Odille était interdite ; deux hommes montèrent, tandis que deux autres se glissaient sous la galerie inférieure.

— Vous êtes le capitaine, dit l’un des agents en entrant dans la chambre où M. d’Armentières s’était assis sur le bord du lit. — Je vous arrête au nom du roi.

M. d’Armentières, avec le plus grand sang-froid, tire deux pistolets de sa ceinture, s’avance sur les deux agents, et leur crie :

— Vous avez cru, quand je vous ai dit de monter, messieurs, qu’un officier de hussards se laisserait prendre au piége comme un conscrit ; mais je vous attendais, et vous êtes morts !

Odille poussa un cri de terreur en entendant armer les deux pistolets ; les deux agents reculèrent ; mais l’un d’eux levant la main :

— Capitaine, prenez garde ; vous êtes maître de notre vie sans doute, mais permettez-moi de vous faire observer que notre mort ne vous sauvera pas ; nous sommes en nombre, et après nous avoir tués, ce qui aggravera votre fâcheuse position, vous n’êtes pas sûr d’échapper à nos camarades ; quatre sont dans le jardin, quatre autres en dehors des murs.

— Huit hommes pour un seul ! êtes-vous Français ?

— Nous sommes Français et gendarmes, reprit l’agent, et si vous voulez écouter l’avis d’un troupier qui a une femme et quatre enfants, au lieu de faire résistance, vous nous suivrez, et je vous donne ma parole d’ancien militaire que mon rapport ne vous chargera pas.

M. d’Armentières se tourna vers Odille et désarma ses pistolets, qu’il remit au gendarme.

— Je ne vous demande que le temps d’embrasser ma femme et ma fille, que la mort violente de deux hommes tués sous leurs yeux ferait mourir de frayeur : il me convient d’être conduit de nuit à la Préfecture de police, messieurs ; car je n’aimerais pas que la foule vînt se rassembler sur notre passage… Adieu, Odille, ma bien-aimée ; adieu, Isabelle, ma fille ; et en parlant ainsi, il serra dans ses bras Odille accablée et étourdie de cette scène, Odille, à qui son rôle défendait toute résistance contre de si tendres adieux.
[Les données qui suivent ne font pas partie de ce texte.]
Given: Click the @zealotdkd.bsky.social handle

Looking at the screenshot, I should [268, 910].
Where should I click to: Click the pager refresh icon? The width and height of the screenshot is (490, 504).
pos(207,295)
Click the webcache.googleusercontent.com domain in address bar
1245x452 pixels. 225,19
Isabelle était dans son berceau, pleurant d’effroi à la vue de ces deux inconnus : M. d’Armentières l’embrassa paternellement.

Un des gendarmes ne put retenir ses larmes.
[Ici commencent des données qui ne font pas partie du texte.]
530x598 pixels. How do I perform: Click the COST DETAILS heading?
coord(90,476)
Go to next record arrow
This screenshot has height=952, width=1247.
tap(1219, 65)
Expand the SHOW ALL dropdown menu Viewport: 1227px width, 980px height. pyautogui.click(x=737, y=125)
Après un redoublement de caresses d’époux et de père, M. d’Armentières dit enfin aux agents : — Je suis à vous, messieurs, partons.

La femme de chambre avait eu le temps de s’habiller et d’accourir, le jardinier et sa femme s’étaient aussi levés ; tout ce monde vit le prisonnier sans trop distinguer ses traits.